Using the material below, return exactly the lines between the one holding "Open the user name link dated 04.12.2025" and the one holding "Given: Select the blue gradient stop handle", inclusive, and no others.

- [Record set]
Segment Open

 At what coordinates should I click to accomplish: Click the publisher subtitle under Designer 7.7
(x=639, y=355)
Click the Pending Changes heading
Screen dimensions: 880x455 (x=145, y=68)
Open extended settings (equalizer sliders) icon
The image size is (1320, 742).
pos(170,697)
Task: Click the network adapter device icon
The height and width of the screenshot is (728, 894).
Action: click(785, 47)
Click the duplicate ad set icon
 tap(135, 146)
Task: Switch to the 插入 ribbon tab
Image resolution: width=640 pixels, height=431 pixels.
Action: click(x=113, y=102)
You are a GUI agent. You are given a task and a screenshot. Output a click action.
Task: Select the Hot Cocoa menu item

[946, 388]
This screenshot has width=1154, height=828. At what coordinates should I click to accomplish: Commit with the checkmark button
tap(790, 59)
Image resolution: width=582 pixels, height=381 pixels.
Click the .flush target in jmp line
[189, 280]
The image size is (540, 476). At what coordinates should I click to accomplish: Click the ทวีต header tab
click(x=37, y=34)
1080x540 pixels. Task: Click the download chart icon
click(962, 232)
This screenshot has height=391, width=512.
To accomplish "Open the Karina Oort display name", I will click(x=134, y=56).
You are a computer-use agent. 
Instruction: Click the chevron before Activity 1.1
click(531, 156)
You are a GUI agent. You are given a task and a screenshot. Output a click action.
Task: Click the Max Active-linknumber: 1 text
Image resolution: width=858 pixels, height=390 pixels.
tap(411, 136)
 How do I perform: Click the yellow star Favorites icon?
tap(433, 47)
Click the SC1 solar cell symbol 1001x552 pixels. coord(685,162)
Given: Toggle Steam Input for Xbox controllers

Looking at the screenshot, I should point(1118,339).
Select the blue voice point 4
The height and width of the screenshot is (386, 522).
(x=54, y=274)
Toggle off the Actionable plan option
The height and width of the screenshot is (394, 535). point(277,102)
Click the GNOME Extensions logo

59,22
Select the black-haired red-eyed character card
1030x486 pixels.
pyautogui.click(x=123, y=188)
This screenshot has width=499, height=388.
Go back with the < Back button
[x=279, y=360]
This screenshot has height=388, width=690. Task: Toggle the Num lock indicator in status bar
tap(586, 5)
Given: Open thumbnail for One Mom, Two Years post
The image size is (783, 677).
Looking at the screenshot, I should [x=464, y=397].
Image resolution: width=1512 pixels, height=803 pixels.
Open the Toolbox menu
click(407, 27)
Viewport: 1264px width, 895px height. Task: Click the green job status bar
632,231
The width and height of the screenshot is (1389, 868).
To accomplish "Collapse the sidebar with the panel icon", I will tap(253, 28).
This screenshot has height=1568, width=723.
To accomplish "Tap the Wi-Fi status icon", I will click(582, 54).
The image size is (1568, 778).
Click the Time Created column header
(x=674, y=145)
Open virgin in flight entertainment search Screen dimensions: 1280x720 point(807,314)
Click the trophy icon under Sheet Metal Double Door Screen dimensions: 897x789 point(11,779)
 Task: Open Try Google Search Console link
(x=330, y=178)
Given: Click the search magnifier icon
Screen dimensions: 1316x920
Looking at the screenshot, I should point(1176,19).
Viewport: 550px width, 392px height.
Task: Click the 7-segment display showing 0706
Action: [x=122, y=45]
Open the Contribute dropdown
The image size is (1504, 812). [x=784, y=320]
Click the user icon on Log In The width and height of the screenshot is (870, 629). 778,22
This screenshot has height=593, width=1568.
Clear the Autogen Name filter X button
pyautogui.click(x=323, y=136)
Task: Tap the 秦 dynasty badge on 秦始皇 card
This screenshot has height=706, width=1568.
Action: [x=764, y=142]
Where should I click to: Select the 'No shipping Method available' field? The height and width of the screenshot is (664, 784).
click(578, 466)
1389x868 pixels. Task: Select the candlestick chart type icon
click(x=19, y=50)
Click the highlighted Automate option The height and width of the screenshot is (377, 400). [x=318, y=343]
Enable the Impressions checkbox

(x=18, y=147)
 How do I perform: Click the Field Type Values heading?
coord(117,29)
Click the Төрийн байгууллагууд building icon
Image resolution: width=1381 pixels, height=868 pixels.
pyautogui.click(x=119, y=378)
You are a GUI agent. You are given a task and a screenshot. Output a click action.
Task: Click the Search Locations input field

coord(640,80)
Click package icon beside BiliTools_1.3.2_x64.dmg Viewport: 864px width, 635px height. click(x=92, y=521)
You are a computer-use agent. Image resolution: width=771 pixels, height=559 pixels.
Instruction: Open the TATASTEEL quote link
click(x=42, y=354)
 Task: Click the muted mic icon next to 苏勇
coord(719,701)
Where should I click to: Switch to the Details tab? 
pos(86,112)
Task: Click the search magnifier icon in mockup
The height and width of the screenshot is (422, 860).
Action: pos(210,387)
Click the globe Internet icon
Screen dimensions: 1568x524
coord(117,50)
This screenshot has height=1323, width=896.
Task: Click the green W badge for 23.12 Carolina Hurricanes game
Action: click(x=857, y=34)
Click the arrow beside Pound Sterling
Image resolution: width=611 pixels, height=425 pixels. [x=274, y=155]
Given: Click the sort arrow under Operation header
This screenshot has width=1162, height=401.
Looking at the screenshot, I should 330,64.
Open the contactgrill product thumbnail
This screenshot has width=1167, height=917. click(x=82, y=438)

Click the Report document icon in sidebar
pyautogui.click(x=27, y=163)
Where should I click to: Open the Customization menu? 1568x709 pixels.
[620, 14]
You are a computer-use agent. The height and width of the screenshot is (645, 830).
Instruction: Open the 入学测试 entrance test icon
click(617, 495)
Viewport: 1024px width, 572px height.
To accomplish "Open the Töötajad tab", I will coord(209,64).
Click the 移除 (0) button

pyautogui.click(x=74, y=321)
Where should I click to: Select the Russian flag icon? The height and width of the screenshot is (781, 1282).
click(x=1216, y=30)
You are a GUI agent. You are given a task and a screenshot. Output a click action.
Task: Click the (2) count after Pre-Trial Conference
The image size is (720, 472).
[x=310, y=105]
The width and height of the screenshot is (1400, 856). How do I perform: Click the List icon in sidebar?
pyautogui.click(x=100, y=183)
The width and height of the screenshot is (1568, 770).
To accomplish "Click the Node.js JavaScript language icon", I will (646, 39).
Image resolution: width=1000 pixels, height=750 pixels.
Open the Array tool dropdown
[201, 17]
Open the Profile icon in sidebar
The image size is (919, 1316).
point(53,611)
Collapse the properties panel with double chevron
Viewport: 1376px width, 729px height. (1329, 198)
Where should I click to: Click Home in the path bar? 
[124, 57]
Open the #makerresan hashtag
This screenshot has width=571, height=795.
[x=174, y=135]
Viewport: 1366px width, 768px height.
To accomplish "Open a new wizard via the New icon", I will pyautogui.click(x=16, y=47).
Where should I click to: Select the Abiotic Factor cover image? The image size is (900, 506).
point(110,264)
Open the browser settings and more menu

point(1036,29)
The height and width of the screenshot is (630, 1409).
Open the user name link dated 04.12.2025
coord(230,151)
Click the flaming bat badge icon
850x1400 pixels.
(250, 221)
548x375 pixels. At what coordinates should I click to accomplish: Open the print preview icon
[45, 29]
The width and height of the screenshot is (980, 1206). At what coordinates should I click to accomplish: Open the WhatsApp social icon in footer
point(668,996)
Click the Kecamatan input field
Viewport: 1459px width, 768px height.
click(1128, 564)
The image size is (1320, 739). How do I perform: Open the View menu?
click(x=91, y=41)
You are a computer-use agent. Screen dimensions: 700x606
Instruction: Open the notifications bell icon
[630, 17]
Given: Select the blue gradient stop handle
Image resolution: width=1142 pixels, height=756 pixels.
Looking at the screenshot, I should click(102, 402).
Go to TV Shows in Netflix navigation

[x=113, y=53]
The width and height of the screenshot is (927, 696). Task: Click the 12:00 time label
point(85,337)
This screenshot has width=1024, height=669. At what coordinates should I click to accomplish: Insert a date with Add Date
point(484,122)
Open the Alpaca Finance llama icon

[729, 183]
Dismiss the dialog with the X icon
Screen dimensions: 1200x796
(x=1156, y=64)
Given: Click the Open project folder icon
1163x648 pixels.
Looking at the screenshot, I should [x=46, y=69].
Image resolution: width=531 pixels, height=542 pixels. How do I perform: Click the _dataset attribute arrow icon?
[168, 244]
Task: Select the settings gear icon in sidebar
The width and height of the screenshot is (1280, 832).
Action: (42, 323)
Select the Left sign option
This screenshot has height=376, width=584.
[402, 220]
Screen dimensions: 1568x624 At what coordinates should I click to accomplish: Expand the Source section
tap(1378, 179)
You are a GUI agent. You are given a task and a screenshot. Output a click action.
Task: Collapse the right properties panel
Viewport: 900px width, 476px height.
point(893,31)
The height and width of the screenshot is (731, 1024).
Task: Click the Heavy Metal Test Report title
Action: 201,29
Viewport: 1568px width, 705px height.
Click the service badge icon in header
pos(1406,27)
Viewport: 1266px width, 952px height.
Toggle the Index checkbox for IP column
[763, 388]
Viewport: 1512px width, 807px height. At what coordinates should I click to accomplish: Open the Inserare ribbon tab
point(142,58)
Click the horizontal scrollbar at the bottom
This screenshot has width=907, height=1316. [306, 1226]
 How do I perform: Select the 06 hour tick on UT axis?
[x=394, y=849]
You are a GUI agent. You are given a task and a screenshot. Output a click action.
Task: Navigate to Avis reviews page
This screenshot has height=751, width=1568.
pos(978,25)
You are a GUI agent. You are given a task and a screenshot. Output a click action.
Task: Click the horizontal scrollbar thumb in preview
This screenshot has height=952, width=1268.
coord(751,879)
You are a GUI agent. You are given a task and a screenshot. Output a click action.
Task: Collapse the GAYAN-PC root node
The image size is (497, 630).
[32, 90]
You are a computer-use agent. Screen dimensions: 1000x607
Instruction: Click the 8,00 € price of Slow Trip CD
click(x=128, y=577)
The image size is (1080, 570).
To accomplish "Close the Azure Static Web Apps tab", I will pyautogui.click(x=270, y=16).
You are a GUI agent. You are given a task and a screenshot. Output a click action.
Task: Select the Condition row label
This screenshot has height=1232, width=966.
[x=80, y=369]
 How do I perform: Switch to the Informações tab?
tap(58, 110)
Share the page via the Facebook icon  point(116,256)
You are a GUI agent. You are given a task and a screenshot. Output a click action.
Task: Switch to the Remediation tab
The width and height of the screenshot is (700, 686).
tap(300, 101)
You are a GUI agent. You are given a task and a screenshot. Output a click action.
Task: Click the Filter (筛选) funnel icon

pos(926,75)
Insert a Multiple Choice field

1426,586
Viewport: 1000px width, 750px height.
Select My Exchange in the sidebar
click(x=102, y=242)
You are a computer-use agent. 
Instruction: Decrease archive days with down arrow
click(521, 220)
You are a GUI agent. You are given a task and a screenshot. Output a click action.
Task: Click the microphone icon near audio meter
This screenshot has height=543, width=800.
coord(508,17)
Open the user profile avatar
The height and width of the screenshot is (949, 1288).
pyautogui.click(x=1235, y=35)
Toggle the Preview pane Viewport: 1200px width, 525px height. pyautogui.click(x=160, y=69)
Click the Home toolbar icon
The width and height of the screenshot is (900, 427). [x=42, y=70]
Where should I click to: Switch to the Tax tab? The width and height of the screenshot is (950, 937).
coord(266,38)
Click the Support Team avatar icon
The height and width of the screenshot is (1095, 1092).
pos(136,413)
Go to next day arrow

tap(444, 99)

Segment Closed

- [Response to this exercise]
Open the user name link dated 04.12.2025
coord(230,151)
Click the flaming bat badge icon
850x1400 pixels.
(250, 221)
548x375 pixels. At what coordinates should I click to accomplish: Open the print preview icon
[45, 29]
The width and height of the screenshot is (980, 1206). At what coordinates should I click to accomplish: Open the WhatsApp social icon in footer
point(668,996)
Click the Kecamatan input field
Viewport: 1459px width, 768px height.
click(1128, 564)
The image size is (1320, 739). How do I perform: Open the View menu?
click(x=91, y=41)
You are a computer-use agent. Screen dimensions: 700x606
Instruction: Open the notifications bell icon
[630, 17]
Given: Select the blue gradient stop handle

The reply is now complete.